Using the Precipice Trail thread, explain why Matt and his girlfriend were unable to hike that trail during their June visit to Acadia.

SOURCE EXTRACT:
▽

# Precipice Trail - hiking suggestions?



## Acadia (Jan 26, 2005)

Hello Everyone,

My name's Matt and I'm from the Greater Boston area. I am new to AlpineZone but I must say that it looks like a fantastic resource and I'm glad I stumbled in! Last June my girlfriend (now fiancee) and I spent a week in Acadia National Park hiking around the various trails. We hiked up Pemetic Mountain and had a blast! We tried to do the Precipice Trail but it was closed due to the fact that the peregrine falcons had returned to nest. I would love to do the trail so if anyone has any photos, tips, advice, recollections and can especially advise me on when the best time would be to go and do the trail I would greatly appreciate it.

Thanks very much everyone,

Matt Kavanah


----------



## Mike P. (Jan 26, 2005)

Welcome Matt!

I have yet to hike in Acadia but am aware of the trail closures. I do not know the schedule but I believe the nesting patterns of the falcons is somewhat  regular.  The National Park Service (I suspect they Acadia has a web-site - likely a link here or at VFTT, or the White Mountain Server exist)  has that information on the Acadia page.  

Somewhere I recall seeing Acadia trail info online.


----------



## Acadia (Jan 26, 2005)

*Thanks*

Thanks for the information there Mike.
You've got to get to Acadia sometime - heaven on earth!

 - Matt


----------

△

SUPPLIED INFORMATION:
▽

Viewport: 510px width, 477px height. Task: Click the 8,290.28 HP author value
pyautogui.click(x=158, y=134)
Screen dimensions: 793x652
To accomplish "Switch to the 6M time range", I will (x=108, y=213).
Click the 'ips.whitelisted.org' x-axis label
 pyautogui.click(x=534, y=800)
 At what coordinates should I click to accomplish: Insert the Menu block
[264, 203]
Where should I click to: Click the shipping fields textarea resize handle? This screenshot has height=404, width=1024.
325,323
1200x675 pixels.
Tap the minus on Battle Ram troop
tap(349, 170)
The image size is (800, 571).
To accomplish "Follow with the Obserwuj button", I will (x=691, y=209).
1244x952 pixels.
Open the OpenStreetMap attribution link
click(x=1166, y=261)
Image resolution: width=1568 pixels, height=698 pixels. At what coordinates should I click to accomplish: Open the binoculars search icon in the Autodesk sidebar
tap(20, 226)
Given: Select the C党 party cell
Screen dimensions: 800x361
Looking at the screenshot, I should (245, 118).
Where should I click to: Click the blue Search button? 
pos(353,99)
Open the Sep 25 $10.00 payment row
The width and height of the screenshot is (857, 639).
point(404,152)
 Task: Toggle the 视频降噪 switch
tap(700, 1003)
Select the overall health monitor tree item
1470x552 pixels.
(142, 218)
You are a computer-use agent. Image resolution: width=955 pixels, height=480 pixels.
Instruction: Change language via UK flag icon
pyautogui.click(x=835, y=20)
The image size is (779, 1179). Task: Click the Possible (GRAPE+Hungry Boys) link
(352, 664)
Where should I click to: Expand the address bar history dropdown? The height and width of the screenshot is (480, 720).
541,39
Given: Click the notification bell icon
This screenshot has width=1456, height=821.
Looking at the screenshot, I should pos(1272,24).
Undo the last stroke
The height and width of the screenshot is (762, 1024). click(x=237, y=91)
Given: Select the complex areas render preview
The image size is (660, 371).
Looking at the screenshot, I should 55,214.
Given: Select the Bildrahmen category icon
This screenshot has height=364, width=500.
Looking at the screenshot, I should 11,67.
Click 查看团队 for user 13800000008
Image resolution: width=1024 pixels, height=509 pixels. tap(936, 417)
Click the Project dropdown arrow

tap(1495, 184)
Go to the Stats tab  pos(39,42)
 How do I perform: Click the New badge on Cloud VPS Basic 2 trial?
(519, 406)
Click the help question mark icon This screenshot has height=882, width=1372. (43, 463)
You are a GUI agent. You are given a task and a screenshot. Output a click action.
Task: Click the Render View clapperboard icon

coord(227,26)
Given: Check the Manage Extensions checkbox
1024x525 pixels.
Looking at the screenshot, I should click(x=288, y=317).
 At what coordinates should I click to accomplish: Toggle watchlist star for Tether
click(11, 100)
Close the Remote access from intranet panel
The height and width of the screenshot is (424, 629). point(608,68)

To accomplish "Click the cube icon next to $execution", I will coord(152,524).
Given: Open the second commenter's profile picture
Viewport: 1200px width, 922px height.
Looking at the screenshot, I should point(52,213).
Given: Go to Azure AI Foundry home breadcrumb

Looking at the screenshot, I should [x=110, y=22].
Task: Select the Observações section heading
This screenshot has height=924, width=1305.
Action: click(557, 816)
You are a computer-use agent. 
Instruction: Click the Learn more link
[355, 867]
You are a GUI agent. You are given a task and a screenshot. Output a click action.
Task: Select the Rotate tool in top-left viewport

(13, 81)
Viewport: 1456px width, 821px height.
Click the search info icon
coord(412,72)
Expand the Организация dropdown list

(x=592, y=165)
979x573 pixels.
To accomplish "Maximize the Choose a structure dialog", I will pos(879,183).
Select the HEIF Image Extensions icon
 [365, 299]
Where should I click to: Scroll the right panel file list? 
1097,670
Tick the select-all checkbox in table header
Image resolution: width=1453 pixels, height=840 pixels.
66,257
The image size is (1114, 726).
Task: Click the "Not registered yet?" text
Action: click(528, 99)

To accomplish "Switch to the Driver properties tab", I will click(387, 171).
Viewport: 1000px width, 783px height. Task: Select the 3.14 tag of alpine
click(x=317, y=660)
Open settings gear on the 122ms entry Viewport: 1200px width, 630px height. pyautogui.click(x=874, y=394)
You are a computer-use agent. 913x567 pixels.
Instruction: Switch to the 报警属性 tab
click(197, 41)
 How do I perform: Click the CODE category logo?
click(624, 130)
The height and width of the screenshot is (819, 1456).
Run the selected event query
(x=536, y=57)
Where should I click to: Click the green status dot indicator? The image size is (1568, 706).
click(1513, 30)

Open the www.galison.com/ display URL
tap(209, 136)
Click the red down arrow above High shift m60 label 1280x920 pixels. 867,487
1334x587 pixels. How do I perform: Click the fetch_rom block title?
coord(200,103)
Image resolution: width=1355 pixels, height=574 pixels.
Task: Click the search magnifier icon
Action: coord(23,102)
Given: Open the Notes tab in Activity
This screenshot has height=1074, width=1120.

△

PROBLEM SOLUTION: They could not hike the Precipice Trail because it was closed: the peregrine falcons had returned to nest there.